Wenn Gartenarbeit sich zur Sucht steigert

Was für den einen die Zigarette, ist für den anderen sein Garten. Für viele ein Rückzugsort von dem stressigen Alltag, für andere wiederum eine Lebensaufgabe. Im eigenen Garten gibt es jedes Jahr von Neuem viel zu tun. Manche Leute gestalten ihren Garten so, dass er Park ähnlich erscheint. Mit vielen verschiedenen Abschnitten oder Zeitepochen. Hier muss gemäht, geschnitten und gepflanzt werden, was das Zeug hält. Menschen hält es nicht mehr im Haus sowie sich die ersten Sonnenstrahlen zeigen.

Der Gartenwahnsinn

Wer jede freie Minute in seinem Garten verbringt und sich für nichts anderes mehr interessiert, sollte Warnhinweise beherzigen. Gartenarbeit kann genauso süchtig machen wie dass spielen in einem Kasino oder die Rauschgiftsucht. Bei der Gartenarbeit wird vom eigenen Körper Dopamin ausgeschüttet, dieses Hormon fördert das Glücksgefühl, wie der Sieg in einem Spiel oder Alkohol. Wer nichts mehr wahrnimmt außer seinen Garten, braucht dringend Hilfe. Personen in der näheren Umgebung des Gartensüchtigen können Warnsignale erkennen und gegebenenfalls dieser Person helfen, indem sie ihm den Gang zu einem Therapeuten vorschlagen.

Warnsignale erkennen

Den Gartensüchtigen erkennt jeder daran, dass er von nichts anderem redet als von seinem Garten. Er weiß über Pflanzen, Blumen, Stauden und Gemüse besser Bescheid als ein Gärtner und streitet auch mal gerne, wenn jemand widerspricht. Für andere Gespräche, sind sie auch noch so aktuell, hat er keine Ohren und verfällt in sein Lieblingsthema. Die Person ist von morgens bis in den Abend hinein in seinem Garten, ignoriert auch schon einmal den Nachbarn oder das Telefon. Die einzigen Orte um ihn ausfindig zu machen, sind die Gärtnerei oder das Gartencenter. Sein Garten wandelt sich stetig. Es wird neu gepflanzt, umgepflanzt, eingetopft und ausgesät. Die Geburtstage der Freunde und der Familie werden völlig ignoriert, sogar der eigene wird nicht wahrgenommen.

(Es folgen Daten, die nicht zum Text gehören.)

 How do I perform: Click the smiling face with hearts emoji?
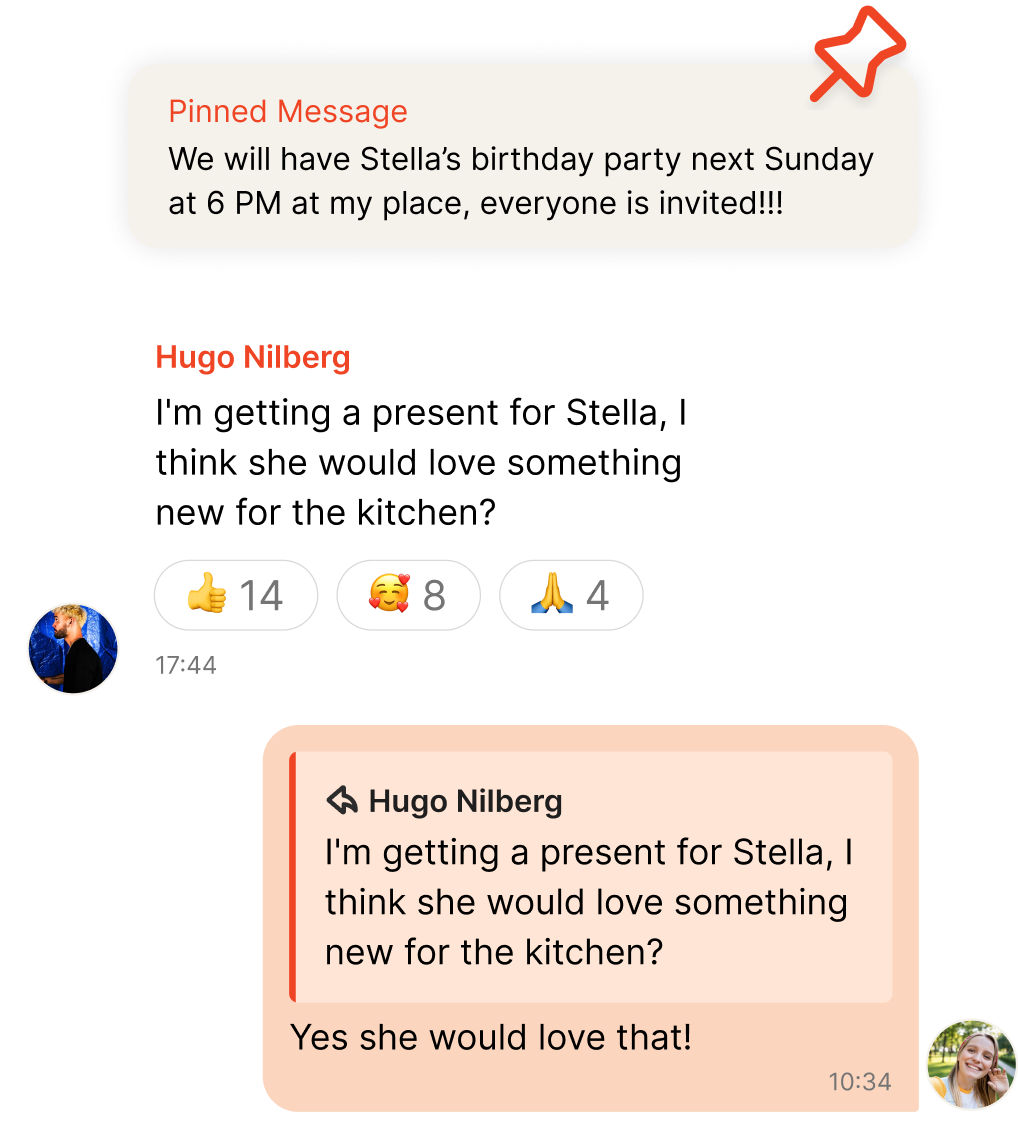coord(389,596)
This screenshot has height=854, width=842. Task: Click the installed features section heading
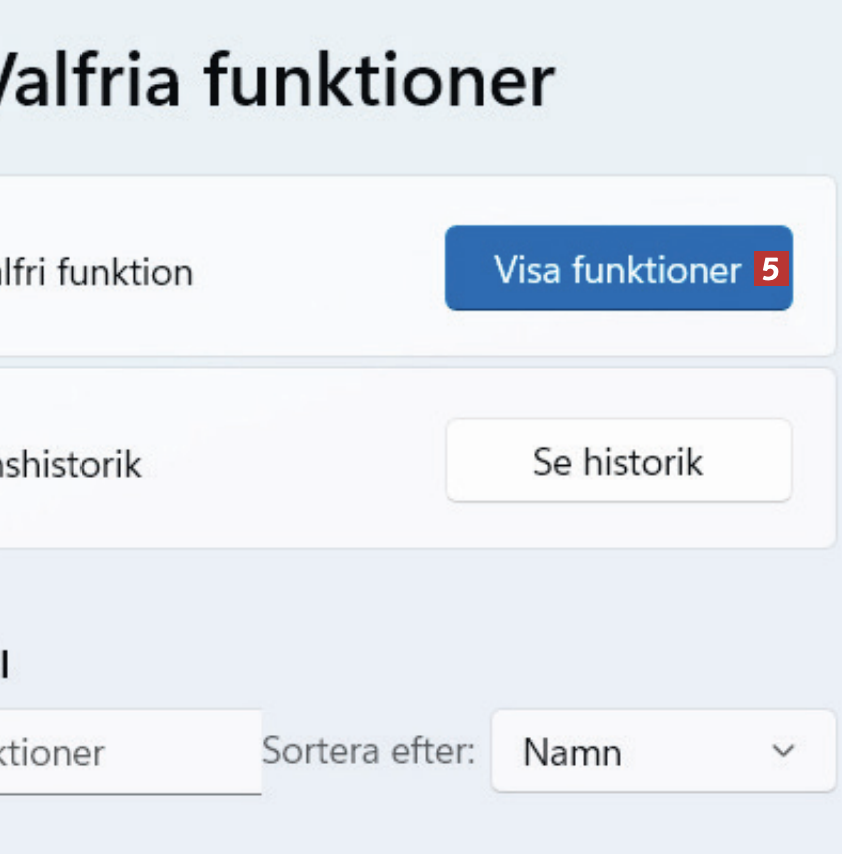[x=5, y=662]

Familie und Freunde müssen helfen!

Kennt jemand so eine Person in seinem näheren Umfeld, ist Handeln angesagt. Zuerst versucht man es mit ruhigen Gesprächen und Informationen, dass sich derjenige zurückgezogen hat und nicht mehr am Leben der anderen teilnimmt. Stößt man hier auf taube Ohren, müssen stärkere Geschütze aufgefahren werden. Vielleicht gibt es in der Nähe Selbsthilfegruppen, die im Internet aufgeführt sind. Gespräche mit anderen Betroffenen wirken manchmal Wunder. Hilft das immer noch nichts, muss die Familie informiert werden, die einen Arzt zu Rate ziehen muss. Nur so kann einem Gartensüchtigen über einen gewissen Zeitraum geholfen werden. Auch wenn diese Hilfe nur bis zum nächsten Frühjahr dauert.